The SBA, in partnership with D.C.-based public policy organization Women Impacting Public Policy and American Express OPEN, the credit card company’s small business division, recently launched an initiative to boost female contractors in the federal space.
The program, called “ChallengeHER,” features a series of events and workshops nationwide, including upcoming sessions in Washington highlighting opportunities at the Department of Energy and the Department of Health and Human Services.
“When we came into this job more than four years ago, the women-owned small business world was languishing,” Mills said. “We want to make sure women-owned small businesses, which traditionally have not had the access and the networks [to be successful contractors], to be in the competition.”

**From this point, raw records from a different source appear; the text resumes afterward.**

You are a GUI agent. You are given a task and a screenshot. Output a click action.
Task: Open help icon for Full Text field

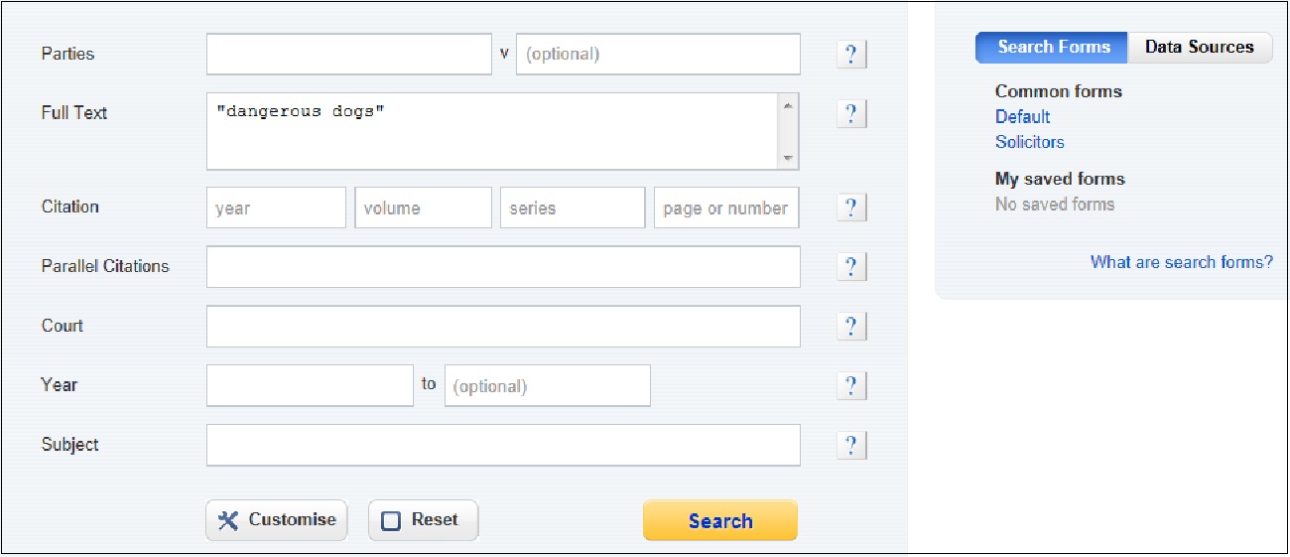click(851, 114)
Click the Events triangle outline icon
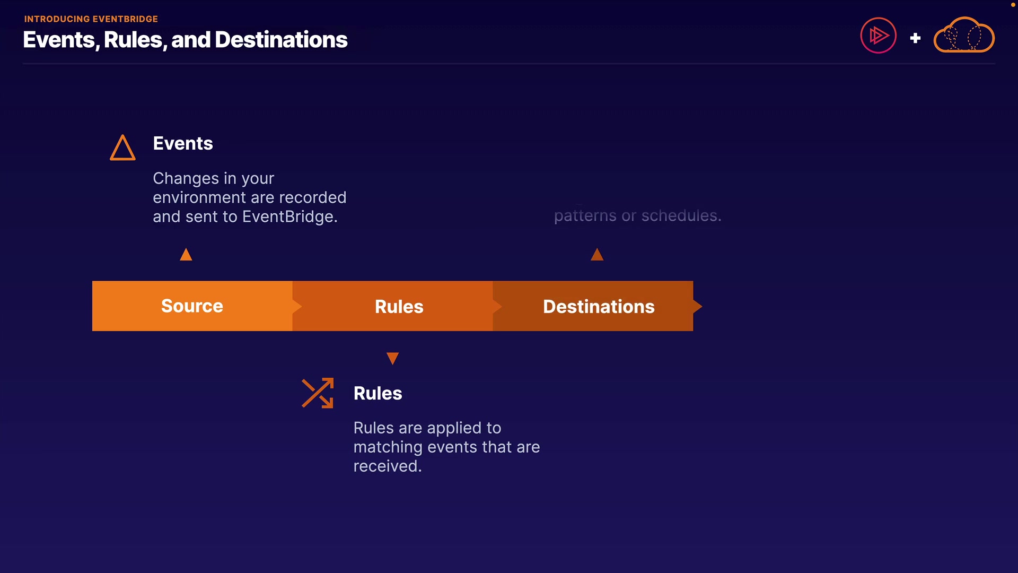The width and height of the screenshot is (1018, 573). [x=122, y=147]
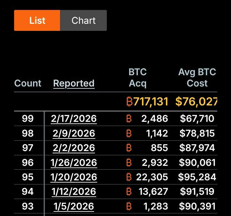Open the 2/9/2026 report link
The image size is (231, 216).
tap(74, 133)
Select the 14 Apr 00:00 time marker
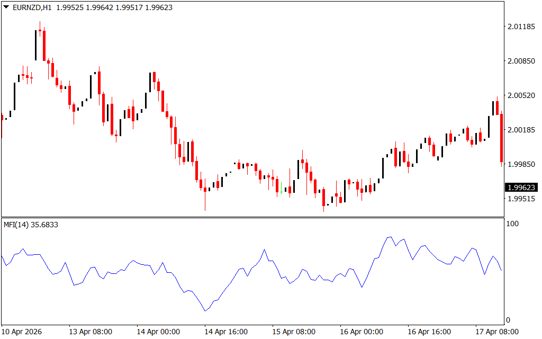The height and width of the screenshot is (339, 542). [158, 332]
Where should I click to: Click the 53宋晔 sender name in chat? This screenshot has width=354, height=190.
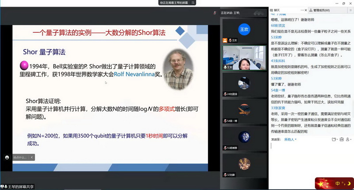pyautogui.click(x=277, y=38)
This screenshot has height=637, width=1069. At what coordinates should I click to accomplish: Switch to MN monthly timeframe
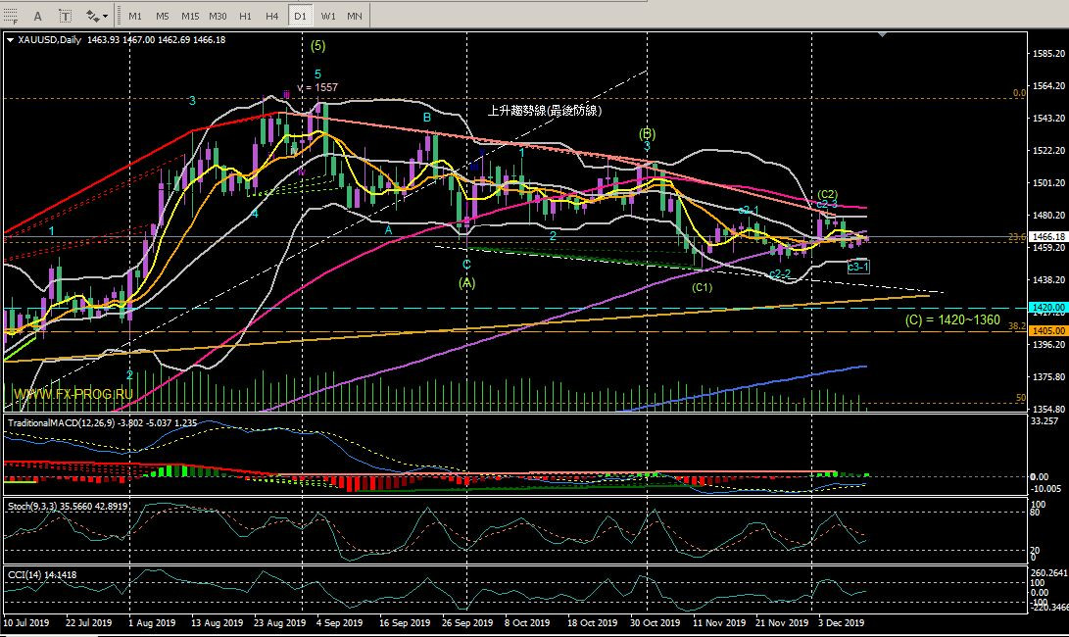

This initiative comes after the National Defense Authorization Act, signed into law in January 2013, removed caps on federal contracting for women-owned small businesses — previously, awards to women-owned small businesses couldn’t exceed $6.5 million for manufacturing contracts and $4 million for all others. In 2011, the SBA launched an effort to help federal agencies meet a national goal of awarding five percent of contracting dollars to women-owned small businesses, a goal that has not yet been met.
The latest initiative intends to connect women business owners to contracting opportunities and educate them about the procurement process — including filling out paperwork — as well as connect entrepreneurs to each other.
“When you have not as big a number of women in that space, you don’t have the networking and trade organizations and groups to belong to that really support the initiative. Putting them together is important,” said Barbara Kasoff, president and chief executive of WIPP.
Lisa Firestone, president and chief executive of Managed Care Advisors, a worker’s compensation and disability management specialist consulting firm in Bethesda, was at a launch event for the initiative. Eighty-five percent of Managed Care Advisors’ work comes from government contracts, but she said she sometimes finds it challenging to win them.
“The obvious challenge is the ability to compete with big integrators, Firestone said. Competitors “are often more established, and the biggest barrier for [federal clients] is risk,” meaning they can be uncomfortable steering work to firms that don’t have an extensive track record.